La Dirección General de Deporte, con competencia exclusiva en las competiciones en edad escolar, se puso en contacto con la Federación Aragonesa de Automovilismo para recabar información sobre la baremación de la actual normativa, concluyendo que tanto las motorizaciones como el peso de los aparatos “se ajustan para que sea una competición equilibrada y se requiera la mínima colocación de lastres, disminuyendo en la medida de lo posible los problemas de seguridad”.

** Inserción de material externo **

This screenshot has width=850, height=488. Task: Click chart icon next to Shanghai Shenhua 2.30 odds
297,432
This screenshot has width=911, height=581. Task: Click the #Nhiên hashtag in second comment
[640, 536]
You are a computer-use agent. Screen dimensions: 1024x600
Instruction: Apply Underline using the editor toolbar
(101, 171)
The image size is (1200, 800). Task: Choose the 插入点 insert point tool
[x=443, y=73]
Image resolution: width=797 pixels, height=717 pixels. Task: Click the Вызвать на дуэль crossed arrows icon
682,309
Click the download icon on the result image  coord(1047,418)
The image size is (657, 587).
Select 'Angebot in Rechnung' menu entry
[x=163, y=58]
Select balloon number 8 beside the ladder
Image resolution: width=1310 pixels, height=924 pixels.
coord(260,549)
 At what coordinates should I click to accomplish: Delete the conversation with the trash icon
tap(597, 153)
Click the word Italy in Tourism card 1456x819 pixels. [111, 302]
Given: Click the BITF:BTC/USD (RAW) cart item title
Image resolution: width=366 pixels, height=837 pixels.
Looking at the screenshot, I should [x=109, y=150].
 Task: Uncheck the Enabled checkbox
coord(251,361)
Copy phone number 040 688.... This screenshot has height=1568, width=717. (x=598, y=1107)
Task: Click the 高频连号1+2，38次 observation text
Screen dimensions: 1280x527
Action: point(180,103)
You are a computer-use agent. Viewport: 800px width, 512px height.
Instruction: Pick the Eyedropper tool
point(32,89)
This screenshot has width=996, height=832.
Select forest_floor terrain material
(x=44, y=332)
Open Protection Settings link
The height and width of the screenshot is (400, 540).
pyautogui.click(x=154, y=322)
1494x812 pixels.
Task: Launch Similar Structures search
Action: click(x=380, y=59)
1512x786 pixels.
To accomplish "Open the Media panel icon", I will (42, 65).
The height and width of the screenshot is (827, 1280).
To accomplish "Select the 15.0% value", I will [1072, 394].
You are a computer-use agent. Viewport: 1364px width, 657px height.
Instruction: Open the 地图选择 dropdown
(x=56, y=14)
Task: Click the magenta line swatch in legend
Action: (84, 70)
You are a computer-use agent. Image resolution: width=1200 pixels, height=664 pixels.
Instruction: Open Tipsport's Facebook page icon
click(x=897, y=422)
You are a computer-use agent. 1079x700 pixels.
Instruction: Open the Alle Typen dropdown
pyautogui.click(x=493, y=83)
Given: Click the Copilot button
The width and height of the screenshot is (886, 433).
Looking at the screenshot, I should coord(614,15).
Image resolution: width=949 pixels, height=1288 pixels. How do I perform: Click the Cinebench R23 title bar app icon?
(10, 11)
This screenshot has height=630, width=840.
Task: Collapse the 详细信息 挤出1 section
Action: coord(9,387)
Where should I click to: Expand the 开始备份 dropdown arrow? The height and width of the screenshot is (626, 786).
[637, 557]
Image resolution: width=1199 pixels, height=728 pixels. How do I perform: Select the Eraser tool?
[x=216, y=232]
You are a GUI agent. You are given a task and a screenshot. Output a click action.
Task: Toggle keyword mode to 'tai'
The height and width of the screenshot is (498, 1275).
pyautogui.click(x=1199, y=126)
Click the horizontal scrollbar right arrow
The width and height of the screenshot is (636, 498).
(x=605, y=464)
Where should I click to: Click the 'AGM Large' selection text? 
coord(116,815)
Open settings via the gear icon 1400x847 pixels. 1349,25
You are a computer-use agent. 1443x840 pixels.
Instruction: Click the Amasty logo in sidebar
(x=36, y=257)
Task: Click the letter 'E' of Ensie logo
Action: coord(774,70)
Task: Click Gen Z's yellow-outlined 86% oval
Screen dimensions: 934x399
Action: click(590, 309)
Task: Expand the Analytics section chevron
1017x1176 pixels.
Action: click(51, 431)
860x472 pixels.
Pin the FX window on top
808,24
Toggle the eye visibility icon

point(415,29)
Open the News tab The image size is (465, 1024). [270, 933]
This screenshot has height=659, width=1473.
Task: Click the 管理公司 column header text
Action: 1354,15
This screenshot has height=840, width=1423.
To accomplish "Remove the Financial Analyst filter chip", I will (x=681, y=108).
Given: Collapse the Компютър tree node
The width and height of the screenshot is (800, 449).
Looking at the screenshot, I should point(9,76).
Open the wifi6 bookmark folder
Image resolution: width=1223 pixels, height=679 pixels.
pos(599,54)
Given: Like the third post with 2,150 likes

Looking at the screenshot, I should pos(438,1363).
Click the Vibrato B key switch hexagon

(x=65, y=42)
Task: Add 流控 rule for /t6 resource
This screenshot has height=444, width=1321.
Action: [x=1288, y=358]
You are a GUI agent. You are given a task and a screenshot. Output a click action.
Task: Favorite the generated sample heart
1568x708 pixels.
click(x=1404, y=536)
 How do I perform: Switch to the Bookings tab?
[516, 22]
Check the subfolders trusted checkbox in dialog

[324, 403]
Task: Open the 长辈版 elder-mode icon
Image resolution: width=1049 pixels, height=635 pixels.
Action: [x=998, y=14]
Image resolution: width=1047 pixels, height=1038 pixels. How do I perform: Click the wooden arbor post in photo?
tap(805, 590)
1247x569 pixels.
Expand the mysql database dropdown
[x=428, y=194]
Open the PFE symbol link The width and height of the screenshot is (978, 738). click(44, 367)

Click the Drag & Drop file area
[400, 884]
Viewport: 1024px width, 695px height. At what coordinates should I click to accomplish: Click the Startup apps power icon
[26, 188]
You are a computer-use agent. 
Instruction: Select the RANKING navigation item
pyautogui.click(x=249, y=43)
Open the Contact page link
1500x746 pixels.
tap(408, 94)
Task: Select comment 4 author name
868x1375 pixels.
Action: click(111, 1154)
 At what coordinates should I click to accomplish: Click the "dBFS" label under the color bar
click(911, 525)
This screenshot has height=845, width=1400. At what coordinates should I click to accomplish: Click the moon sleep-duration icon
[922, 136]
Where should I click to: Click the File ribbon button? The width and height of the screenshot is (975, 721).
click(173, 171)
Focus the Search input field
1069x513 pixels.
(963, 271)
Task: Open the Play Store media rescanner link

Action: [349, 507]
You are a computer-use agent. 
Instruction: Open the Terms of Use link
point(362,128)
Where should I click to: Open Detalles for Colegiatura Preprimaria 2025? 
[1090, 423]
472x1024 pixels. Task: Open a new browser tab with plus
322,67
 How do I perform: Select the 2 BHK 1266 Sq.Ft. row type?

“Entendemos que existen dos posibilidades de motorización en esta competición para estos deportistas (Rotax o Jame), que permiten adaptarse a las características de los pilotos (con mayor o menor peso) y conseguir un mayor equilibrio entre los participantes. En la competición estatal solamente existe un modelo de motorización y, por ello, los márgenes de peso son mayores”, matizaron desde el Ejecutivo autonómico, antes de referirse al aspecto sanitario.

Adscrito a la Dirección General de Deporte, se encuentra el Centro de Medicina del Deporte, al que tienen acceso todos los deportistas federados de Aragón. En dicho centro se realizan las pruebas médicas necesarias para determinar sus aptitudes físicas y posibles contraindicaciones”, señalaba la nota refrendada por la consejera de Educación, Cultura y Deporte, Mayte Pérez.

Sugerencias del Justicia

Una vez analizada la situación, el Justicia, en una resolución firmada el pasado viernes 21 de junio, sugirió a la Dirección General del Deporte del Gobierno de Aragón que, a través de los programas del Centro de Medicina Deportiva, establezca los “mecanismos de control” para que la participación en las competiciones en edad escolar no puedan llevar a situaciones de trastorno de la conducta alimentaria.

Esta sugerencia, fruto de una queja puntual, cabría ampliarla al conjunto del deporte aragonés en edad escolar”, recordó Ángel Dolado, y reclamó a la Federación Aragonesa de Automovilismo “controles preventivos” para que, sin alterar la competición, se inculque en los menores y sus familias la importancia de un deporte en el que prime la parte saludable por encima del mero resultado competitivo”.